The implementation defines topk representations. Load input data and index in GM to UB, use TSort32 to sort each 32 data, use TMrgsort for each tile. Extract data and index, then store back to gm seperately.

    // data
    using DynShapeDim5 = Shape<1, 1, 1, singleLoopRow, validCol>;
    using DynStridDim5 = Stride<singleLoopRow * Cols, singleLoopRow * Cols, singleLoopRow * Cols, Cols, 1>;
    using GlobalData = GlobalTensor<T, DynShapeDim5, DynStridDim5>;

    // index
    using IndexShapeDim5 = Shape<1, 1, 1, 1, validCol>;
    using IndexStridDim5 = Stride<validCol, validCol, validCol, validCol, 1>;
    using IndexGlobalData = GlobalTensor<indexT, IndexShapeDim5, IndexStridDim5>;

    // sorted data and index
    using DstShapeDim5 = Shape<1, 1, 1, singleLoopRow, topk>;
    using DstStridDim5 = Stride<singleLoopRow * topk, singleLoopRow * topk, singleLoopRow * topk, topk, 1>;
    using DstDataGlobalData = GlobalTensor<T, DstShapeDim5, DstStridDim5>;
    using DstIdxGlobalData = GlobalTensor<indexT, DstShapeDim5, DstStridDim5>;

Pipeline scheduling

This example overlaps data movement and compute using double buffering in UB to improve utilization. In each iteration, two sets of operation are performed,TLOAD->TSORT32->TMRGSORT(include MRGSORT and MOV operation)->TSTORE. The pipeline dependece in each set is MTE2->V->MTE1->V->MTE3. TLOAD in the second sets can be performed before TSTORE in the first set is finished, so as others. Extra dependence V->MTE2is added to ensure that TLOAD in next iteration is performed after VEC operation is done in corresonding set.
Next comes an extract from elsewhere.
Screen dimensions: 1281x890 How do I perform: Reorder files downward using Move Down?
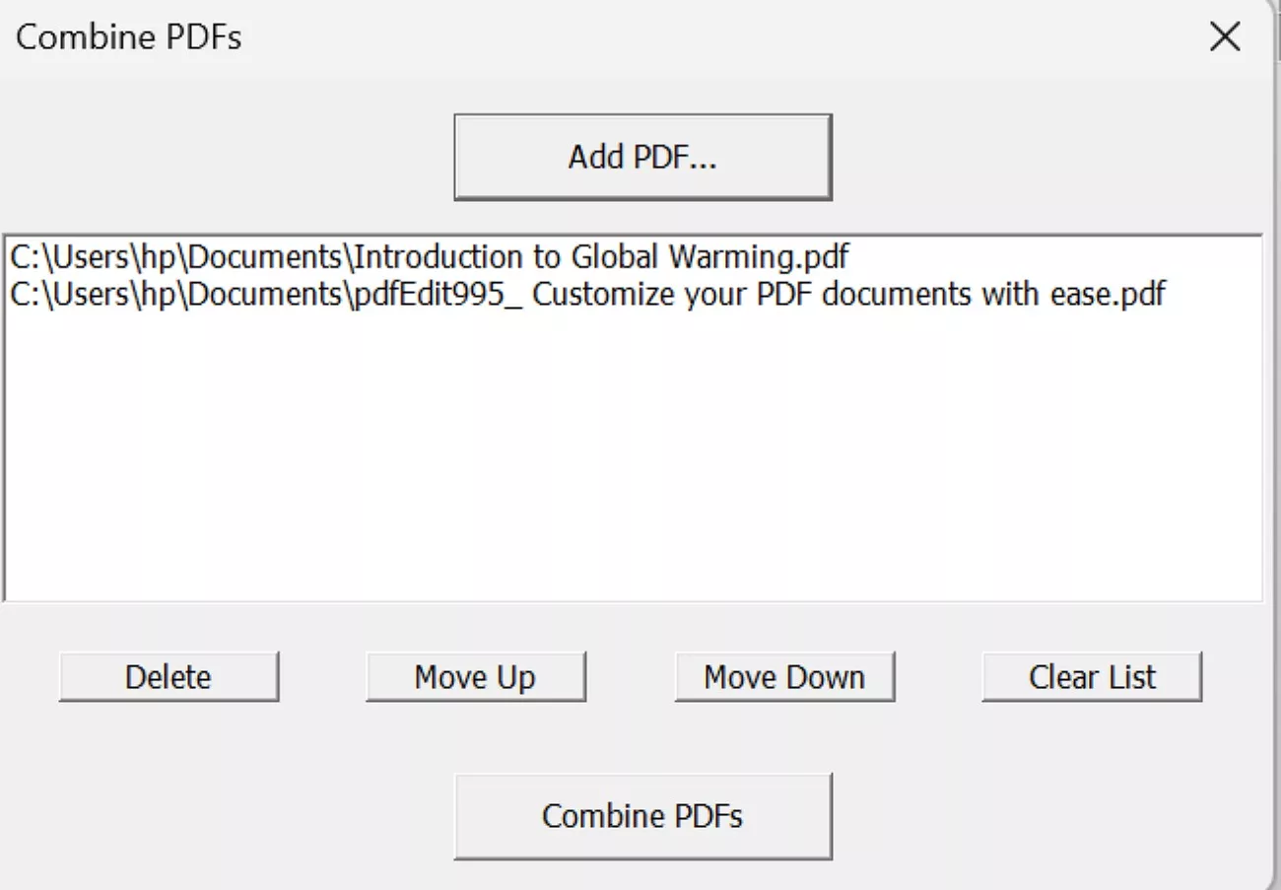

Measured Performance (Reference)

The following measurements were collected on Ascend A3 (48 VEC core) for several sizes and different type.
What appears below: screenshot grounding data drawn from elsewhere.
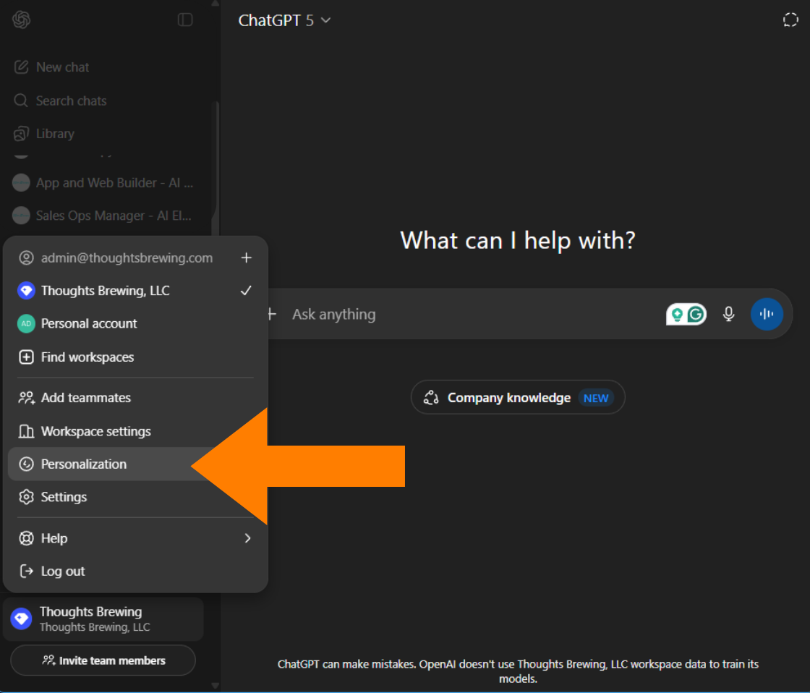Collapse the sidebar
The width and height of the screenshot is (810, 693).
pyautogui.click(x=185, y=20)
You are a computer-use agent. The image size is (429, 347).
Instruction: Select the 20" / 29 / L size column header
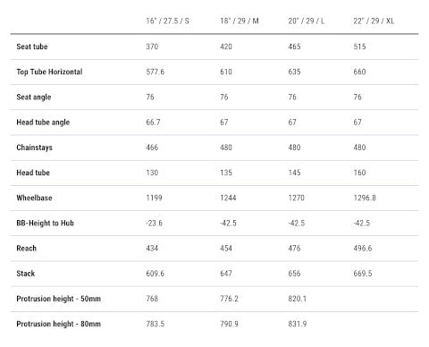pos(307,21)
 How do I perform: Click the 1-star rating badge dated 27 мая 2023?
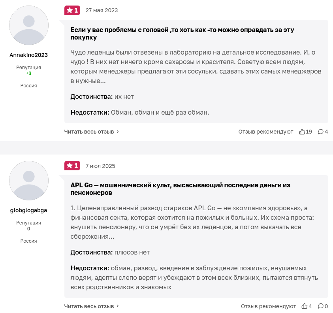(x=72, y=10)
Parameter aiv_vec_ratio aiv_scalar_ratio aiv_mte2_ratio aiv_mte3_ratio task_duration(us)
type=float validRow=rows=4800 validCol=1024 cols=1280 topk=1000 94% 3.2% 11.7% 10.4% 324.106
type=float validRow=rows=3456 validCol=1024 cols=1280 topk=1000 91.5% 4.6% 12.3% 10.5% 238.819
type=float validRow=rows=2304 validCol=1024 cols=1280 topk=1000 88.7% 6% 12.4% 10.1% 161.375
type=half validRow=rows=4800 validCol=1024 cols=1280 topk=1008 93.7% 2.4% 11.5% 9.6% 326.886

Build and Run

  1. Configure your Ascend CANN environment (example path):
source ${ASCEND_INSTALL_PATH}/bin/setenv.bash
  1. Run the example:
cd ${git_clone_path}/kernels/manual/a2a3/topk
bash run.sh -r npu -v Ascend910B1

If the run succeeds, the output prints:

test success